Problem details
Where the string "Refresh" occurs in a line of the data below, that line should be copied.

Stored records
• • • • •

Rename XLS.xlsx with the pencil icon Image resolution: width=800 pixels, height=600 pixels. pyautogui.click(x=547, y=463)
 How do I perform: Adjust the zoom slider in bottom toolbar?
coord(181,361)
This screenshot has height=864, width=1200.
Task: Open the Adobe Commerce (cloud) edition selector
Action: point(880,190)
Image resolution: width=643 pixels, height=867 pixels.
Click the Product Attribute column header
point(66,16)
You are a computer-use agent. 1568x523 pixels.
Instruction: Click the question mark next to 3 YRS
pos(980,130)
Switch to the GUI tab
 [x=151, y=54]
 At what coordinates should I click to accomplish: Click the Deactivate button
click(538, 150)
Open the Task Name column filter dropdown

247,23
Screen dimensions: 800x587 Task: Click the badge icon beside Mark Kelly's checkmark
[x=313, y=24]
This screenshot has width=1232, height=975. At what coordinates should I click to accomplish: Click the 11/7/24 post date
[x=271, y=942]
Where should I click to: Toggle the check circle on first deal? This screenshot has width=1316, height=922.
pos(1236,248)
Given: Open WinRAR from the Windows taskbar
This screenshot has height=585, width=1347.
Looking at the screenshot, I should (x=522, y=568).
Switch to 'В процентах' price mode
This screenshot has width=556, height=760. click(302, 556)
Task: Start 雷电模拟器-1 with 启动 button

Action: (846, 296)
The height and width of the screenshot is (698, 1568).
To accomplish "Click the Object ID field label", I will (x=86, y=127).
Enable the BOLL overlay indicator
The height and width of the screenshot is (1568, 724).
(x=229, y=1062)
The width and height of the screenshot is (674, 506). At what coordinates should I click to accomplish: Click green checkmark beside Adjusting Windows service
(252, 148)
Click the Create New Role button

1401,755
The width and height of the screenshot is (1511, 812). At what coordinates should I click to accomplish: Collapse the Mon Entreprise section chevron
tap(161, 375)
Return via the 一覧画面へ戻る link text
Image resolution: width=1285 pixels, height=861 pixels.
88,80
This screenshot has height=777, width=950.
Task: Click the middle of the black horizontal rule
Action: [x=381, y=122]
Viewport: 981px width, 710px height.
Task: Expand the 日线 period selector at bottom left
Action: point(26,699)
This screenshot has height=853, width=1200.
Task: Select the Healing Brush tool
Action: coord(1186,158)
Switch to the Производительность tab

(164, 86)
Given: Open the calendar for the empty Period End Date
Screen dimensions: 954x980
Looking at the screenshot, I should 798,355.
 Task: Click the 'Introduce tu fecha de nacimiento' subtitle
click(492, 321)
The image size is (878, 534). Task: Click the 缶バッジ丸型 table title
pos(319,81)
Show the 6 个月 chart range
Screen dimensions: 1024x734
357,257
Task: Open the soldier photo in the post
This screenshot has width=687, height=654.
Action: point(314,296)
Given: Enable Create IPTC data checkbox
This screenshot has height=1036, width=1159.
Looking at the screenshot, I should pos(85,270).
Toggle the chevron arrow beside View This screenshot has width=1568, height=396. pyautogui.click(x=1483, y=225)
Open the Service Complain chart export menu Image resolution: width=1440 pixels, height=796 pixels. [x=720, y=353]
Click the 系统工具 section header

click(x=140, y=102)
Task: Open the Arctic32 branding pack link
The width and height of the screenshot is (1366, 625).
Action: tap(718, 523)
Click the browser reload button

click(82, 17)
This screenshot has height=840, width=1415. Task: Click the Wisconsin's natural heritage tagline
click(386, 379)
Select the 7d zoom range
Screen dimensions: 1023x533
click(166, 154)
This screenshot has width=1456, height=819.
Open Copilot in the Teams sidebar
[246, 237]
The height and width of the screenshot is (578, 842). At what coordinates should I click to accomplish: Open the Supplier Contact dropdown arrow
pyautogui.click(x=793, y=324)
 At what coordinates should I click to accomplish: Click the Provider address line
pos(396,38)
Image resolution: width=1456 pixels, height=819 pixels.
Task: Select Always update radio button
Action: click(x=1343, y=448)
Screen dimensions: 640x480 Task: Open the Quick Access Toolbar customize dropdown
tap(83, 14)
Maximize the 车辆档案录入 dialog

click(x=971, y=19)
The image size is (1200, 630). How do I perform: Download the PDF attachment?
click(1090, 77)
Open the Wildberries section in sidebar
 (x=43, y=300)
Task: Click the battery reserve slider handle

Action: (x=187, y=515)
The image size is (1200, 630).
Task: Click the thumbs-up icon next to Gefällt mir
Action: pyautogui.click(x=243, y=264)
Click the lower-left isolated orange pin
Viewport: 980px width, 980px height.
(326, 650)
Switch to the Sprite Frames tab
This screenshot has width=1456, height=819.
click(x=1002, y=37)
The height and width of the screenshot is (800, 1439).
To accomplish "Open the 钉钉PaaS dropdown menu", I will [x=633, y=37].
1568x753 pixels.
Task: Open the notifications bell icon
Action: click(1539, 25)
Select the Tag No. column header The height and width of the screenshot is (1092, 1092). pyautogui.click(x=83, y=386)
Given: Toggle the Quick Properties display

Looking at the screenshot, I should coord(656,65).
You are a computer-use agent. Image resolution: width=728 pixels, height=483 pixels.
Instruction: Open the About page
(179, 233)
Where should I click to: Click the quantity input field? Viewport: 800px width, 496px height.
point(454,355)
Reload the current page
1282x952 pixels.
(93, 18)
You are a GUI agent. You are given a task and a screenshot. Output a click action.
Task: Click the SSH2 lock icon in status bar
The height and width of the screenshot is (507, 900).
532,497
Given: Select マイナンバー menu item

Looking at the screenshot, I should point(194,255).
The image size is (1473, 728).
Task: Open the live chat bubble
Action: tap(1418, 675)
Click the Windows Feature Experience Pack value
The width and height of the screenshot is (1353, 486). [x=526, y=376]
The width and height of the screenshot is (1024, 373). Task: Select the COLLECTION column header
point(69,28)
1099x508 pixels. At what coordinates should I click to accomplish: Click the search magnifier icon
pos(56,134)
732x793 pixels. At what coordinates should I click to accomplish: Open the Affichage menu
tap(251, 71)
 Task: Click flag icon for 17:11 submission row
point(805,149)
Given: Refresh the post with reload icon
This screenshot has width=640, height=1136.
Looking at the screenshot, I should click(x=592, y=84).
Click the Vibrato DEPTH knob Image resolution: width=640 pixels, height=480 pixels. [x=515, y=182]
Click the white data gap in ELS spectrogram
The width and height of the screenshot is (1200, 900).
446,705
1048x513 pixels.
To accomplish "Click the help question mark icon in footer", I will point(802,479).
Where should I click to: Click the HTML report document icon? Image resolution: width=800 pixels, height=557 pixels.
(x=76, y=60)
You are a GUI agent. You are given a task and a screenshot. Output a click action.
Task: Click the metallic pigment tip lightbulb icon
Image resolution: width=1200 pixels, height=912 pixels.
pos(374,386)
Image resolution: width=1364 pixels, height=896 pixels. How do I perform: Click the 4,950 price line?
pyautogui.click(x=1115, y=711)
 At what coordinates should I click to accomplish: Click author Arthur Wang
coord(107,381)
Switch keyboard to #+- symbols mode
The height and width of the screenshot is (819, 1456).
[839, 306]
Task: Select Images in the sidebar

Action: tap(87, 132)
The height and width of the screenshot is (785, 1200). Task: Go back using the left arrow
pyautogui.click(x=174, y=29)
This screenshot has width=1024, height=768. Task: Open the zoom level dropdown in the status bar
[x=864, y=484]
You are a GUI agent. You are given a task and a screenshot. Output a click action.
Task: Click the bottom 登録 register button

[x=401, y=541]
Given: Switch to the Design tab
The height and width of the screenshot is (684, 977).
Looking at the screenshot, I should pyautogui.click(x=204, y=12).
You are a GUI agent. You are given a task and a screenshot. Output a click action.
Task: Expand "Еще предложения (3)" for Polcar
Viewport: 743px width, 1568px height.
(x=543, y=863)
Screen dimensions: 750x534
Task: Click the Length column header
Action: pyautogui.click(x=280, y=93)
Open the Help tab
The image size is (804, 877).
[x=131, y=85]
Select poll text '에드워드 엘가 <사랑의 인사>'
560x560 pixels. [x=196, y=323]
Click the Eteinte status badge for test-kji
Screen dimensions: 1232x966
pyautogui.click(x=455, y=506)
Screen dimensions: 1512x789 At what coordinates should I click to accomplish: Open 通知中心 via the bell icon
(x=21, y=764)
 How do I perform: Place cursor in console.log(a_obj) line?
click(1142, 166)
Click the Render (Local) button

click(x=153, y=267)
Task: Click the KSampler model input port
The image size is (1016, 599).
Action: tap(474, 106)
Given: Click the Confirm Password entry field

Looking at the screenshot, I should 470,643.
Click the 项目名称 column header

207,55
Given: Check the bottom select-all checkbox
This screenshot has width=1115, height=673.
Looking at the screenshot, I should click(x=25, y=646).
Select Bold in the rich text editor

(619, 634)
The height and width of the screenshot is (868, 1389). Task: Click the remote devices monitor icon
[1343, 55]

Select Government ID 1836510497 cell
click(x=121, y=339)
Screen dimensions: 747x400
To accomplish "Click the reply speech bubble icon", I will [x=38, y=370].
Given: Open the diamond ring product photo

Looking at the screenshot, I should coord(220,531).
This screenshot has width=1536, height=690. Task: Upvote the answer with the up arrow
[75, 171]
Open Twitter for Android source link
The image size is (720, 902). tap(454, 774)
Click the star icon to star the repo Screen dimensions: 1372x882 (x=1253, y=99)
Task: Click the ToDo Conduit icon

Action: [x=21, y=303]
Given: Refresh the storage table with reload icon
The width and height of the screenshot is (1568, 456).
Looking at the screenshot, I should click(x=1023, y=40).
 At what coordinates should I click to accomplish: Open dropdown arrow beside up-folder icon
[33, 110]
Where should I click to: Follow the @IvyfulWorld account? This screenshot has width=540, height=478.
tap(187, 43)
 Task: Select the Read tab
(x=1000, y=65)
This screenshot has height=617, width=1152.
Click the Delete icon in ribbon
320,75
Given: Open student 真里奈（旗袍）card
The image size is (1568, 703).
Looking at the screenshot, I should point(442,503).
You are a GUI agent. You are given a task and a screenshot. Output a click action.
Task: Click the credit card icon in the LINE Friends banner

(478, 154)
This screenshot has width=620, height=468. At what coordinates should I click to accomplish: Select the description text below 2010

• • • • •

Your response
Given: Refresh the post with reload icon
Given: Refresh the storage table with reload icon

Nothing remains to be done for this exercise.